14.06.2011
Schwarz-grüne Planspiele
CDU lässt Ökopartei abblitzen
CDU-General Gröhe: "Herausforderungen mit bürgerlicher Politik bewältigen"
Berlin - Baden-Württembergs grüner Ministerpräsident Winfried Kretschmann ist voll des Lobes: Die Kanzlerin verdiene "großen Respekt" für ihre Energiewende. Wie die Physikerin Angela Merkel sei auch er ein Naturwissenschaftler, "das verbindet", sagte Kretschmann in einem Interview mit dem Berliner "Tagesspiegel". Den schwarz-gelben Atomausstieg nannte der Grüne einen historischen Durchbruch - unüberbrückbare Gräben zwischen Union und Grünen würden dadurch "eingeebnet".
Grünen-Chef Cem Özdemir äußerte sich zurückhaltender - aber auch er schloss eine Koalition mit der CDU nach der nächsten Bundestagswahl nicht aus. Bei einer Umsetzung grüner Inhalte sei zwar die Schnittmenge mit der SPD größer, sagte er dem "Hamburger Abendblatt". "Aber wir haben immer gesagt, dass wir je nach Situation vor Ort auch mit der CDU reden."
Das Problem ist nur: Führende Unionspolitiker wollen von den schwarz-grünen Planspielen nichts wissen. Stattdessen setzen die CDU-Vormänner nach dem Beschluss zum Atomausstieg öffentlich auf die Schärfung des bürgerlichen Profils. "Koalitionsgedankenspielchen sind derzeit so unnütz wie ein Kropf", sagte Generalsekretär Hermann Gröhe der "Frankfurter Rundschau". Die CDU wolle den Erfolg der christlich-liberalen Koalition. "Wir wollen mit bürgerlicher Politik die großen Herausforderungen, vor denen unser Land steht, erfolgreich bewältigen."
Der CDU-Politiker Philipp Mißfelder hält die Gedankenspiele von Baden-Kretschmann für ein "vergiftetes Angebot". "Er versucht, Streit in die Reihen der CDU und in unsere Koalition zu bringen", sagte Mißfelder der Nachrichtenagentur dpa in Berlin. Es sei "völliger Unfug", zwei Jahre vor der nächsten Bundestagswahl über die Koalition im Bund zu diskutieren. Die schwarz- gelbe Koalition müsse zwar ihre öffentliche Darstellung verbessern, leiste aber ansonsten erfolgreiche Arbeit.
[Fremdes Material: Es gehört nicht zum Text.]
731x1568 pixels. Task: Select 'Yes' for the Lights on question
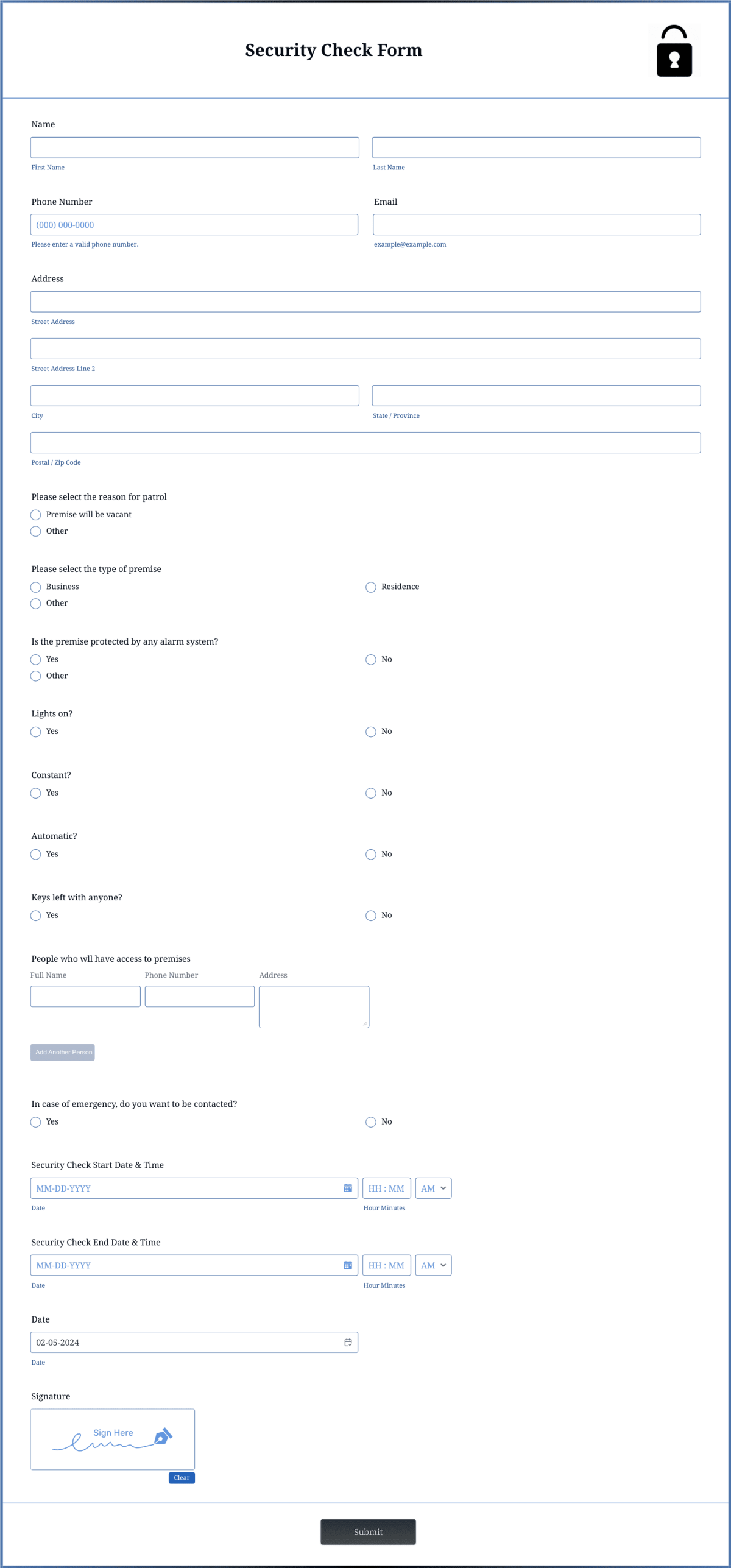(35, 732)
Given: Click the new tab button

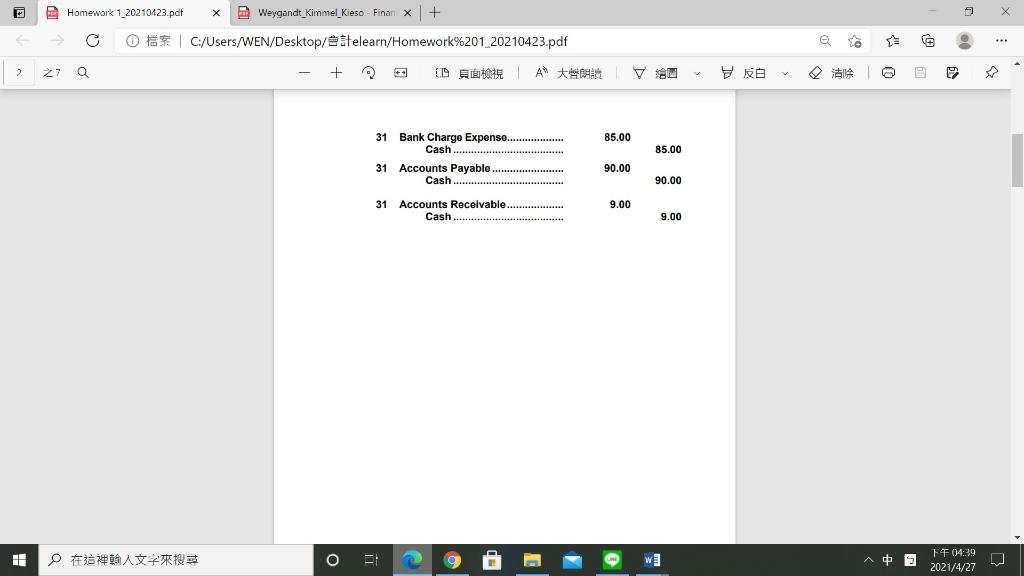Looking at the screenshot, I should (434, 14).
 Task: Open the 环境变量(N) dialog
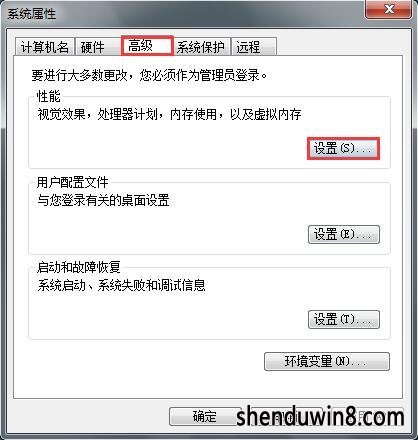click(327, 361)
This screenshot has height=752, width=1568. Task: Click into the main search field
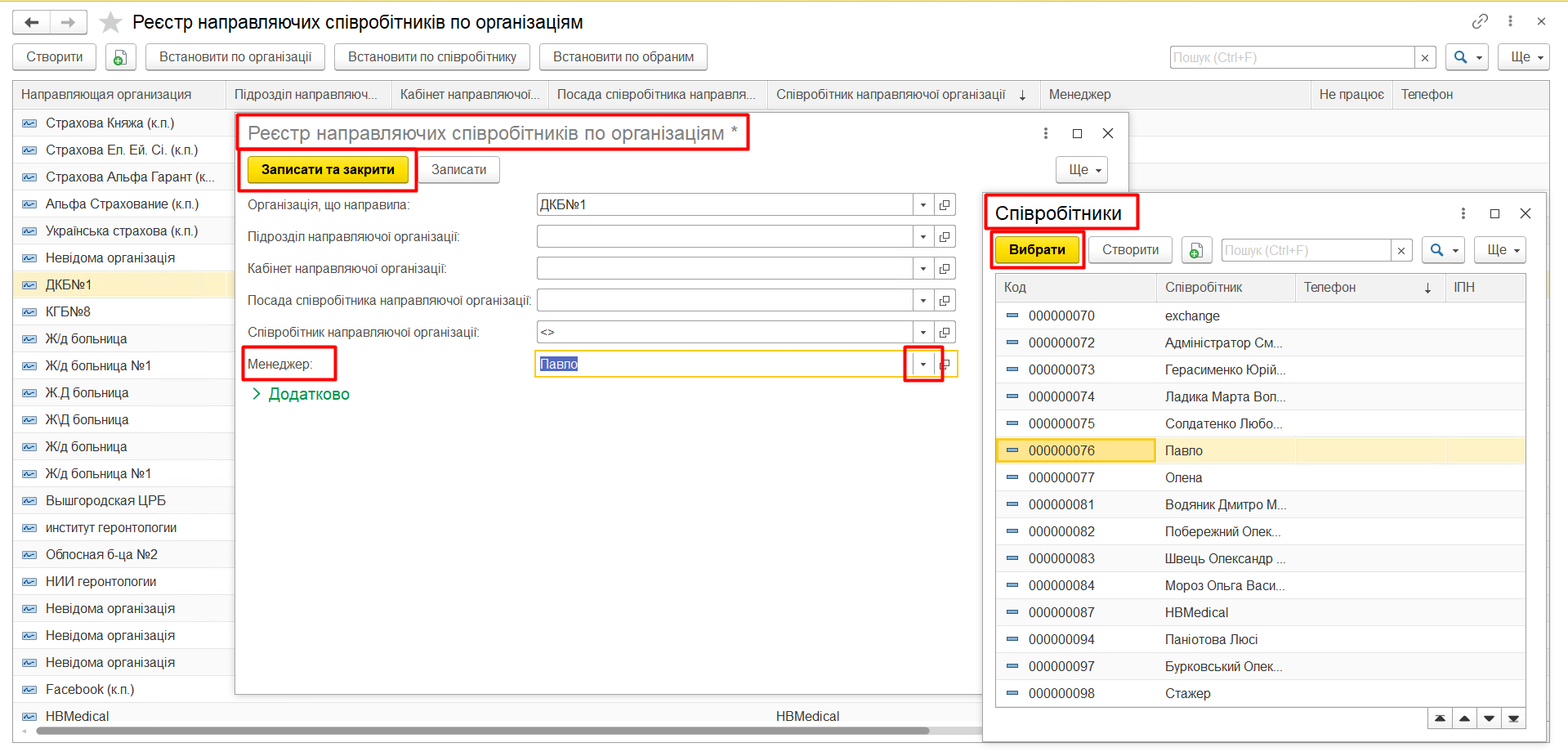(x=1292, y=57)
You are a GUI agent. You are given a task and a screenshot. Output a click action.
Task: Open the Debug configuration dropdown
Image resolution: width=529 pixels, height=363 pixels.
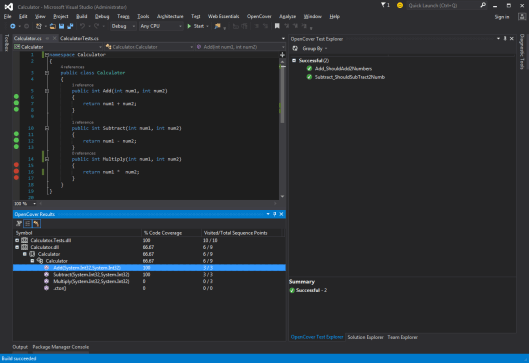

Mißfelder, der dem Bundesvorstand angehört, räumte einem schwarz- grünen Bündnis grundsätzlich wenig Chancen ein. "Ich sehe das sehr kritisch. Schwarz-Grün passt nicht zusammen." Das betreffe sowohl die Parteiprogramme als auch die Personen. Es gebe zwar Grünen-Politiker, die mit der Union eine Koalition eingehen würden, auf der anderen Seite stünden aber prominente Mitglieder wie Parteichefin Claudia Roth, die das ablehnten.
"Die SPD wird von der Energiewende profitieren"
Unionsinnenexperte Wolfgang Bosbach (CDU) verwies darauf, dass es vor allem bei den Themen Terrorbekämpfung, Zuwanderung und Integration "zum Teil fundamentale Unterschiede" zu den Grünen gebe. "Die politischen Schnittmengen sind nicht groß genug für eine tragfähige Koalition", sagte der Vorsitzende des Innenausschusses im Bundestag der Berliner Tageszeitung "B.Z.". Schließlich gebe es nicht nur die Energiepolitik.
Bei der SPD gibt man sich angesichts der grünen Flirtereien gelassen: "Die SPD wird auf der Strecke von der Energiewende profitieren", sagte Nahles dem "Handelsblatt". "Rot-Grün ist am besten aufgestellt, um unser Land weiter zu modernisieren und zukunftsfähig zu machen."
Und auch Grünen-Fraktionschef Jürgen Trittin betont die Nähe zur SPD. Es gebe mit Blick auf die Umfragen derzeit kein rationales Motiv, mit der CDU zu koalieren. "Mit der SPD lägen wir auf Augenhöhe - mit der CDU wären wir der Juniorpartner", sagte er dem "Handelsblatt". Die meisten Gemeinsamkeiten gebe es nach wie vor mit der SPD.